SOURCE EXTRACT:
-- begin --

I'm quite excited at the idea of making a plugin that returns n pitch track candidates for a segment. What would stretch my capabilities is how to make it interface with Tony. So technically, what should happen is (sorry for re-iterating your list Justin, just wanted to make the steps clearer):

  1. user selects time interval
  2. Tony sends relevant audio (+- 1 second) to Vamp plugin
  3. Vamp plugin calculates n pitch tracks in that region
  4. Tony displays each of them, in red! :)
  5. ...and makes them clickable?
  6. user selects preferred pitch track
  7. Tony replaces original pitch track with the selected pitch track

If we can agree on something like this, then I think this might actually be a more urgent issue than the volume controls (because our current target users Justin/Rachel could---in the worst case---actually set their preferred volume/pan settings in the code and compile).

I could try to tackle the interface as well...

#6 Updated by Chris Cannam about 11 years ago

this might actually be a more urgent issue than the volume controls

Relative priorities only matter if the two tasks would involve the same people -- in this case I wouldn't suggest that someone new to the SV code should take on the interactive editing work, while the playback adjustment stuff is a better fit.

I plan to work on this feature (on the Tony side rather than the pYIN side) next week, so the more information (and consensus) we can get before then about how best it should work, the better.

In the mean time anything you can do to support this in pYIN would be excellent.

#7 Updated by Matthias Mauch about 11 years ago

That sounds good, and I think we should try it.

It's likely that we can decide whether our mode of interaction is good enough only after we've tested it.

So I'll wait for objections for a day or so and shall be working on the pYIN side then.

#8 Updated by Justin Salamon about 11 years ago

Sound good!

Matthias, I like your breakdown of the pitch correction steps. Something perhaps obvious to keep in mind is that we probably want the user to be able to still select the original pitch track (or click cancel or something like that) in case they're not happy with the alternatives proposed. Another issue I think we might run into is what happens at the limits (start/end) of a time selection (i.e. how precise will a user have to be when selecting a time segment), but let's just see what happens first.

Regarding work load, I'll have a second look at the sonification controls now that Chris has added some pointers, hopefully Rachel and I can tackle that and let you two focus on the pitch editing (both on the pYin and Tony side).

#9 Updated by Matthias Mauch about 11 years ago

Justin Salamon wrote:

Sound good!

-- end --

SOURCE EXCERPT:
-- begin --

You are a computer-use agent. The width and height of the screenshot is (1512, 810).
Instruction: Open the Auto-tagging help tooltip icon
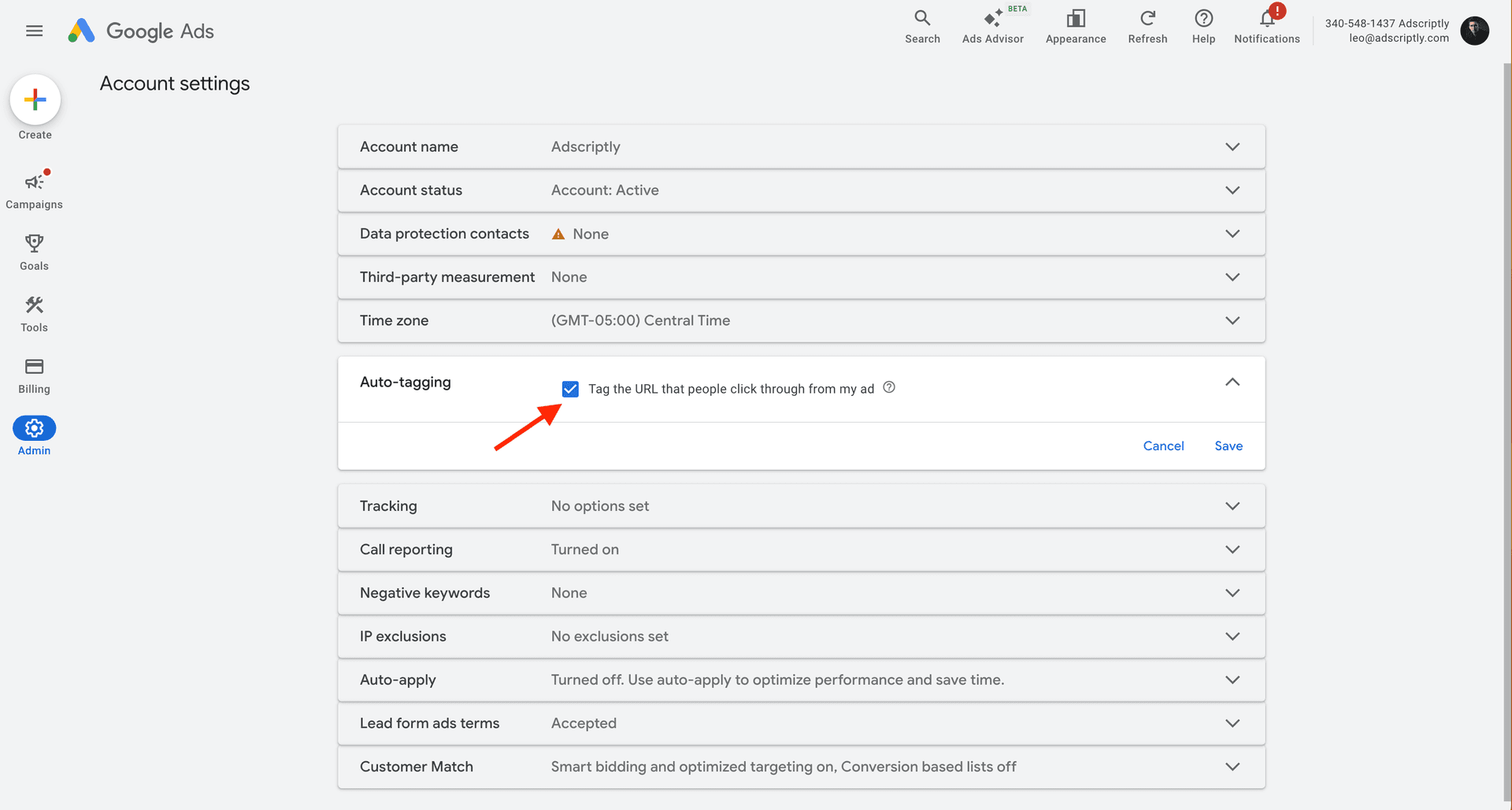889,387
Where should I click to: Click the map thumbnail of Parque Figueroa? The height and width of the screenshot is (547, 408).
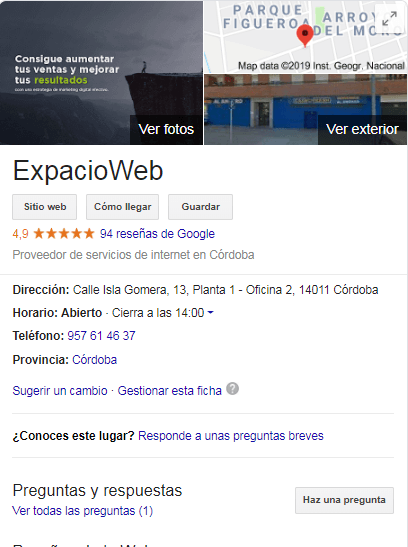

-- end --

TASK REQUIREMENTS:
Return everything in the pitch-editing thread from "I could try" down to "work, the better.", copied word for word. The material above is unrelated to the pitch-editing thread.

ANSWER TO THIS PROBLEM:
I could try to tackle the interface as well...

#6 Updated by Chris Cannam about 11 years ago

this might actually be a more urgent issue than the volume controls

Relative priorities only matter if the two tasks would involve the same people -- in this case I wouldn't suggest that someone new to the SV code should take on the interactive editing work, while the playback adjustment stuff is a better fit.

I plan to work on this feature (on the Tony side rather than the pYIN side) next week, so the more information (and consensus) we can get before then about how best it should work, the better.